Presiding Bishop Katharine Jeferts Schori said:
The overarching connection in all of these crises has to do with the great Western heresy –that we can be saved as individuals, that any of use alone can be in right relationship with God. It’s caricatured in some quarters by insisting that salvation depends on reciting a specific verbal formula about Jesus. That individualist focus is a form of idolatry, for it puts me and my words in the place that only God can occupy, at the center of existence, as the ground of all being.
The "heresy" there is not in confessing Jesus, but the thought that our salvation rests only on our one individual action...that nothing else matters to God.
It's sort of like "loving God" without "loving neighbor." Jesus was pretty clear that the two were related.
It's worth noting that, for many people, the "confessing Jesus as Lord and Savior" is the first moment of conversion. It's the mountain top experience of transformation, and one's life is never the same. It's powerful and beautiful.
But it's also seductive and potentially stagnate: remember Peter, who wanted to stay on the mountain top and build booths. That idea wasn't a good one because it meant an end to growth and engagement. It would mean an end to mission and service. It suggests that transformation is over the first time our eyes were opened.

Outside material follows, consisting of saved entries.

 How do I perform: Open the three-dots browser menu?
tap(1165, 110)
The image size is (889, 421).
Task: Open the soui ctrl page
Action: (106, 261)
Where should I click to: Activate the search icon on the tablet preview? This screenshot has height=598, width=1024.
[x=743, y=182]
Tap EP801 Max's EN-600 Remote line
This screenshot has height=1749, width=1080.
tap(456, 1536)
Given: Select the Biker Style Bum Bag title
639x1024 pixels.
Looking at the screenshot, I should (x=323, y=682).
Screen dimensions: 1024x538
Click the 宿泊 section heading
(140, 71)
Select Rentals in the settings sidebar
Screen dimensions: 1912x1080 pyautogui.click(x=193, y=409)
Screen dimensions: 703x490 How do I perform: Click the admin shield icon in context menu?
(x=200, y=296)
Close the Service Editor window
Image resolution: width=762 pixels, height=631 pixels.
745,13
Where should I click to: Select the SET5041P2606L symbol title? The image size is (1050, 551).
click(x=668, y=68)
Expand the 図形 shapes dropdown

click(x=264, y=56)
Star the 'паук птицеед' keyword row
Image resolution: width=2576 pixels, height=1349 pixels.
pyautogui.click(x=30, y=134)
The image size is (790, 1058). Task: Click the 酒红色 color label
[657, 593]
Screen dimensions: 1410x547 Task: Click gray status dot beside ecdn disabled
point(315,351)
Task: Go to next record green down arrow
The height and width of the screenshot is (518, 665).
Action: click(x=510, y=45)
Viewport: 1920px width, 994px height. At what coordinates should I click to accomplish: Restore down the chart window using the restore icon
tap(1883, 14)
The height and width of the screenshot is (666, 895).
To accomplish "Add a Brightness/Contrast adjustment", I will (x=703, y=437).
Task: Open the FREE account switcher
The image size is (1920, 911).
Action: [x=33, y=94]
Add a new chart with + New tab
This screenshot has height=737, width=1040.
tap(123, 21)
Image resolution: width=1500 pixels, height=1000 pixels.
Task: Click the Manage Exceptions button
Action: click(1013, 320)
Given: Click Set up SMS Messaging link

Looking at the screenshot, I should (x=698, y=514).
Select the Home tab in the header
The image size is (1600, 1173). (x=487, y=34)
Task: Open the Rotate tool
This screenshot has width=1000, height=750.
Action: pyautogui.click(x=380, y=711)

That's the PB's point: our development in God and the Church never ends. Our identity is one of constant change and discovery, and the points of transformation happen as we come together, just as much (if not more so) as when we sit alone and reflect, meditate and pray.
2 comments:
Thanks so much for your blog post. I have been reading updates and brief articles on the happenings at the GC and could not figure out what exactly was actually being said - it is all made to sound so controversial! Your explanation is very clear and concise.
Best,
Leah
P.S. I found a link to your post on Twitter.
Thank you! Well said explanation.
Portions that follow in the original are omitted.